Sorry if this is in the wrong section, but this seemed like an appropriate place to put it.

Hello, what I want is to record from two audio sources, Microphone and Stereo mix using a program such as Fraps or Hypercam etc. Quite frankly, I don't have any idea on how to do this. If you need more info i'll gladly help.

Please help.


----------



## Aatami (Aug 7, 2009)

Not a single suggestion or question...?

Disappointing...


----------



## zerofire (Nov 4, 2008)

What exactly are you attempting to do?


----------



## Riskyone101 (Oct 22, 2008)

Hello and Welcome to TSF,

Audacity:
http://audacity.sourceforge.net/

Another one:
http://download.cnet.com/Free-Sound-Recorder/3000-2168_4-10698910.html?tag=mncol;pop


----------



## Aatami (Aug 7, 2009)

zerofire said:


> What exactly are you attempting to do?


Well, I was hoping to do "Let's Plays". Incase you don't know, "Let's Plays" are videos in which you play a game with your own commentary over it. Example below. YouTube - [S1][P5] Silent Hill 2 [HTSF]

Hope that helps.



Riskyone101 said:


> Hello and Welcome to TSF,
> 
> Audacity:
> http://audacity.sourceforge.net/
> ...


Do those programs record the sound from my microphone seperately?


----------



## zerofire (Nov 4, 2008)

Sounds to me like you want FRAPS.
You can find it here:
http://www.fraps.com/


----------



## Aatami (Aug 7, 2009)

Yes, but I want to know how to record sound from my microphone and the sound from the game (stereo mix) at the same time.

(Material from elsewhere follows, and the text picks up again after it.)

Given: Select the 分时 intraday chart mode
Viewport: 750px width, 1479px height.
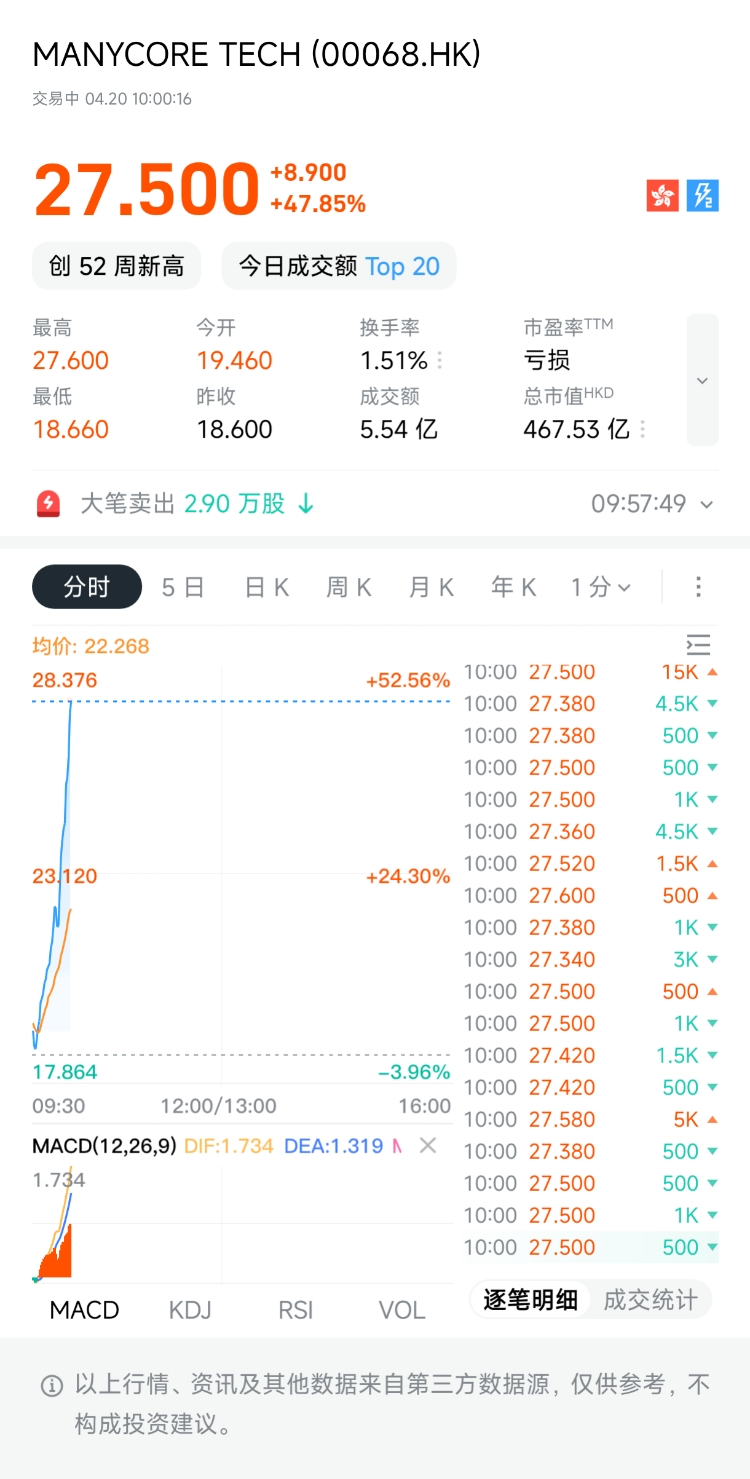Looking at the screenshot, I should (x=87, y=587).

I checking in my sound options, hoping that I could tick both Stereo mix and Microphone for recording, but I can only tick one. Could this be a problem with my soundcard?


----------



## zerofire (Nov 4, 2008)

What program is this from?


----------



## Phædrus241 (Mar 28, 2009)

No it isn't a sound card problem.

Audacity will record your microphone input and then you can use video editing software to put that sound track over the video.


----------



## Aatami (Aug 7, 2009)

Okay, thank you. I will give audacity a try.


----------



## Aatami (Aug 7, 2009)

Apparantly I can't edit my post before, so I have to create a new one. Is there any way I can record both at the same time, because for what I aim to do, hotkeys are essential and Audacity doesn't seem to have a hotkey that allows me to record whenever.


----------



## Aatami (Aug 7, 2009)

Okay, I messed around with Audacity and that is definitely not what I need. Anyone have any other solutions?


----------



## Riskyone101 (Oct 22, 2008)

Ok heres 2 programs I found:

Go here: Hotkey Sound Recorder 2.80
http://www.filetransit.com/view.php?id=50023

Go here: 
http://www.tongsoft.com/


----------